Risk-Adjusted Performance

16 of 100

 
Weak
 
Strong
Solid
Compared to the overall equity markets, risk-adjusted returns on investments in Meiko Electronics Co are ranked lower than 16 (%) of all global equities and portfolios over the last 90 days. Despite nearly fragile basic indicators, Meiko Electronics reported solid returns over the last few months and may actually be approaching a breakup point.
Halliburton 

Risk-Adjusted Performance

6 of 100

 
Weak
 
Strong
Modest
Compared to the overall equity markets, risk-adjusted returns on investments in Halliburton are ranked lower than 6 (%) of all global equities and portfolios over the last 90 days. In spite of comparatively uncertain essential indicators, Halliburton may actually be approaching a critical reversion point that can send shares even higher in February 2025.

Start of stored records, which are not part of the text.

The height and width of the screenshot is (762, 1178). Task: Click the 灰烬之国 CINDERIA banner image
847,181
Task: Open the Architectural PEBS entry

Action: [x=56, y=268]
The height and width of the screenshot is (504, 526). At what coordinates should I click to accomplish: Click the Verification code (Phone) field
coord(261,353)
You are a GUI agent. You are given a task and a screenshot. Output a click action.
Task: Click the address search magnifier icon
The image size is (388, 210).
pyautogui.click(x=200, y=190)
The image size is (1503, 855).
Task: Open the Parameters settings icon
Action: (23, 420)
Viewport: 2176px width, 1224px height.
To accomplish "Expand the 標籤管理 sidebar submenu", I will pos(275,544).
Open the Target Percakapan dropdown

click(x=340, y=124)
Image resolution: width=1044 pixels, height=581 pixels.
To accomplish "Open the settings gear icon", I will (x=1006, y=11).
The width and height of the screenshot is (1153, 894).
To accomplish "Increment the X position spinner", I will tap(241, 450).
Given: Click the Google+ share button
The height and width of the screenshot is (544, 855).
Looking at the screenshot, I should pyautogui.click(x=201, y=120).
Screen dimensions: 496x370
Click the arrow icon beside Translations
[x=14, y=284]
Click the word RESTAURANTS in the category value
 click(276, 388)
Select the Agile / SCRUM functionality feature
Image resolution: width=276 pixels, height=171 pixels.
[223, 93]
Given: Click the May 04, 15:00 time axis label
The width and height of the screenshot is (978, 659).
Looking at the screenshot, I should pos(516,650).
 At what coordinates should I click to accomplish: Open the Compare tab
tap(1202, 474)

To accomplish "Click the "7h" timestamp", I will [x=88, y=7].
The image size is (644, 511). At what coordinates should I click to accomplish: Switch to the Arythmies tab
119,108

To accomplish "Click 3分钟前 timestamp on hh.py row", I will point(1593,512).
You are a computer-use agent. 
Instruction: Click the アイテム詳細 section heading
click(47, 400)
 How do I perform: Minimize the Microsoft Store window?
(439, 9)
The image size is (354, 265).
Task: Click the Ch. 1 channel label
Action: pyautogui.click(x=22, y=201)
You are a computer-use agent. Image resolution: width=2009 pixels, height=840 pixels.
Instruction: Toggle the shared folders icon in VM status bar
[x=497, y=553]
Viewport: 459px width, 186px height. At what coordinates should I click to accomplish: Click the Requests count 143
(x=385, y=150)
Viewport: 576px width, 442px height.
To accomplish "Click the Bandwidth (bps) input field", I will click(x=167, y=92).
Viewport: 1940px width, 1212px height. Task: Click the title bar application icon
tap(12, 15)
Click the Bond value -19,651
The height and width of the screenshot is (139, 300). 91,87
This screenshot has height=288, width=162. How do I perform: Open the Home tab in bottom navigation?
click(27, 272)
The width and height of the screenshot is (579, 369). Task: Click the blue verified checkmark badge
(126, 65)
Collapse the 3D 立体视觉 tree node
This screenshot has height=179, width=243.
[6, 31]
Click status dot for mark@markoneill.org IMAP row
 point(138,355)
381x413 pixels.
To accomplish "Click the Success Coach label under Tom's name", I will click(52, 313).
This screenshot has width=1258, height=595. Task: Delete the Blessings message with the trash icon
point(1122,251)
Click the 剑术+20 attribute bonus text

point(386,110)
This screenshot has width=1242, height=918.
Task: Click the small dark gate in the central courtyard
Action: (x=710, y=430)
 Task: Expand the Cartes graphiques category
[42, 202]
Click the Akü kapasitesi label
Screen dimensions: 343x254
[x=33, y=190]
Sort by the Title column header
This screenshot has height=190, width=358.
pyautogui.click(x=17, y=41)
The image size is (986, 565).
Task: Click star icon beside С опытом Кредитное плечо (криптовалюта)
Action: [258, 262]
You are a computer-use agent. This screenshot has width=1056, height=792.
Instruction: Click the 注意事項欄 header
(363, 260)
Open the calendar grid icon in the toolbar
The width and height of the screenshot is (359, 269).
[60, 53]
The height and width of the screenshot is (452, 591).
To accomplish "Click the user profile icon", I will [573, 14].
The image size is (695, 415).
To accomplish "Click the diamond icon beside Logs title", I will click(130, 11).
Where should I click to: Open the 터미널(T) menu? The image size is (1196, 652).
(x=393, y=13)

Meiko Electronics and Halliburton Volatility Contrast

   Predicted Return Density   
       Returns  

Pair Trading with Meiko Electronics and Halliburton

The main advantage of trading using opposite Meiko Electronics and Halliburton positions is that it hedges away some unsystematic risk. Because of two separate transactions, even if Meiko Electronics position performs unexpectedly, Halliburton can make up some of the losses. Pair trading also minimizes risk from directional movements in the market. For example, if an entire industry or sector drops because of unexpected headlines, the short position in Halliburton will offset losses from the drop in Halliburton's long position.
The idea behind Meiko Electronics Co and Halliburton pairs trading is to make the combined position market-neutral, meaning the overall market's direction will not affect its win or loss (or potential downside or upside). This can be achieved by designing a pairs trade with two highly correlated stocks or equities that operate in a similar space or sector, making it possible to obtain profits through simple and relatively low-risk investment.
Check out your portfolio center.
Note that this page's information should be used as a complementary analysis to find the right mix of equity instruments to add to your existing portfolios or create a brand new portfolio. You can also try the Portfolio Backtesting module to avoid under-diversification and over-optimization by backtesting your portfolios.